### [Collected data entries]

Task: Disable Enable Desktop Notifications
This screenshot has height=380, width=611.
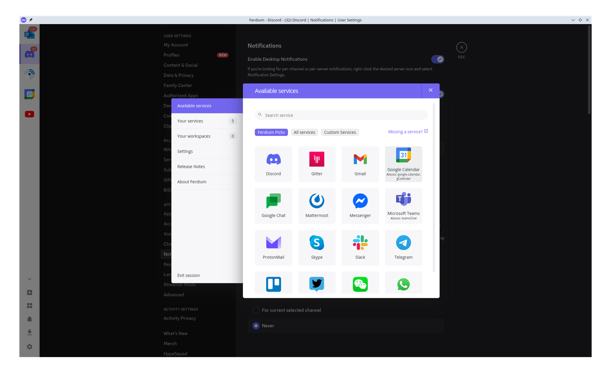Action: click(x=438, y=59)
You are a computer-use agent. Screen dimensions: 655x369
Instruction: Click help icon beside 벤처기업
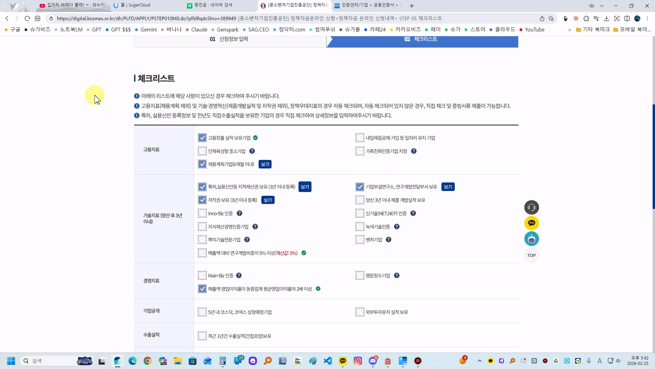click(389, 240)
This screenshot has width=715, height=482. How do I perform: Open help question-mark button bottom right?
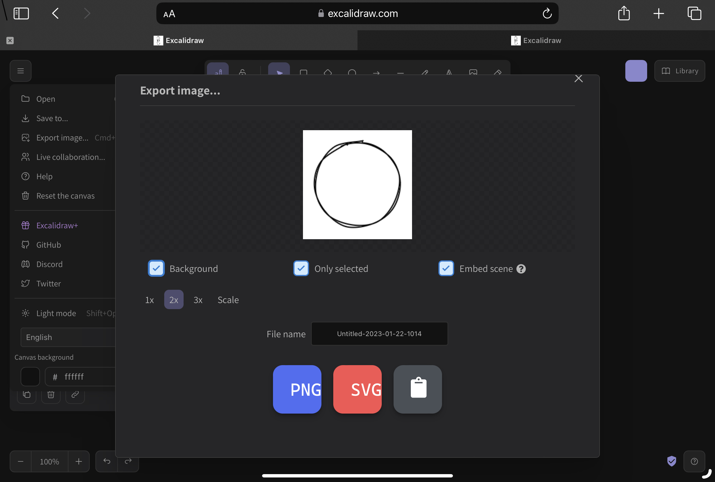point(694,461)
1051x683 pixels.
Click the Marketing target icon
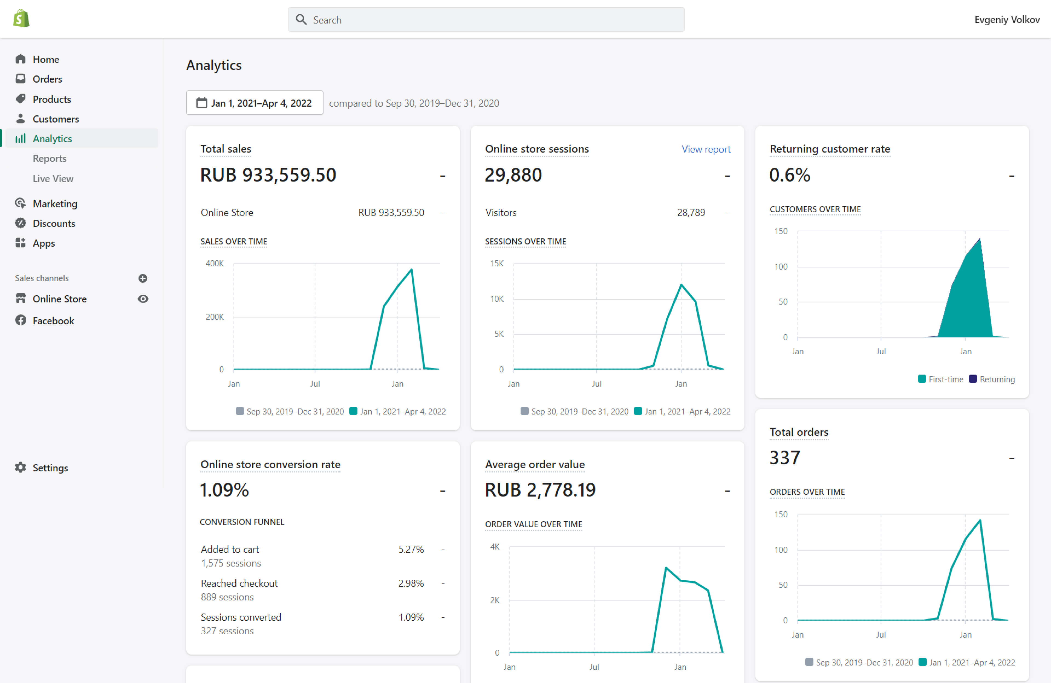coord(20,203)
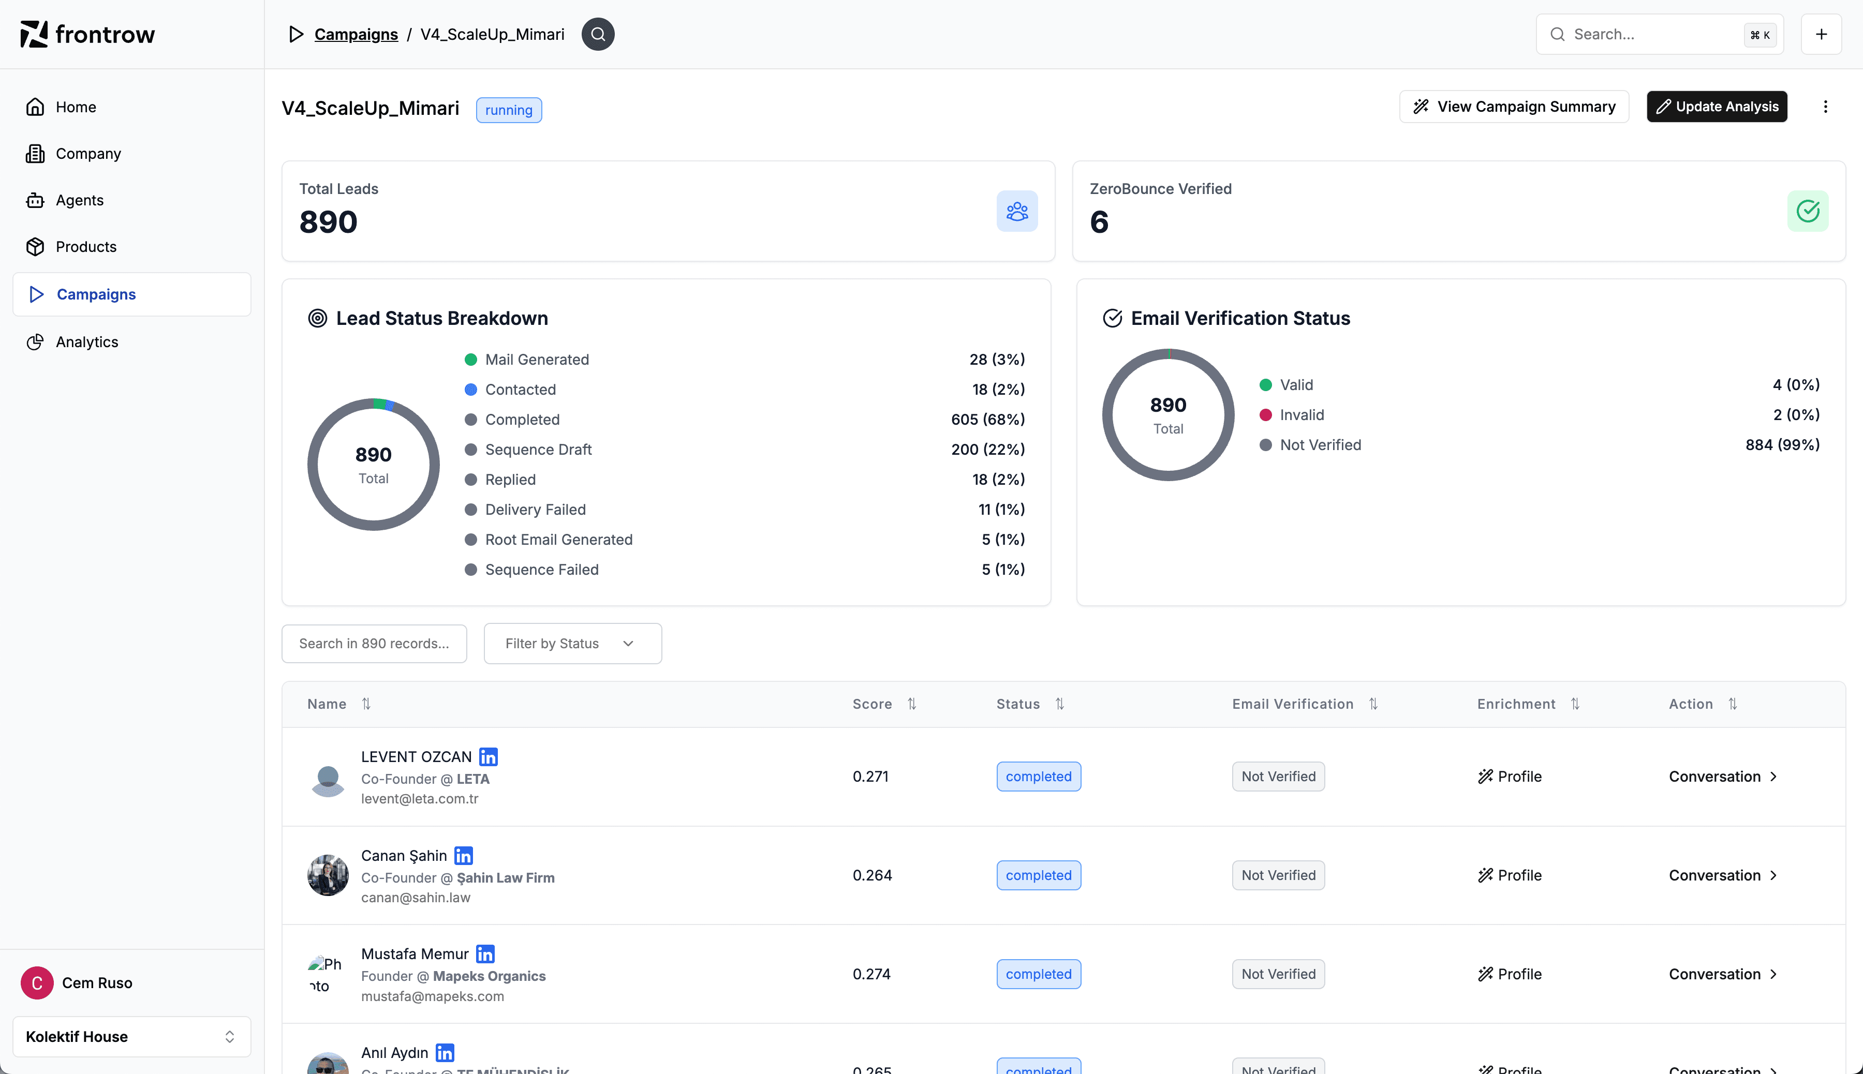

### [What is needed]
Working from the records above, reproduce exactly the lines from the one with "1051x683 pixels." through the last line, without the pictures.

### [Exercise solution]
1051x683 pixels.
Click the Marketing target icon
coord(20,203)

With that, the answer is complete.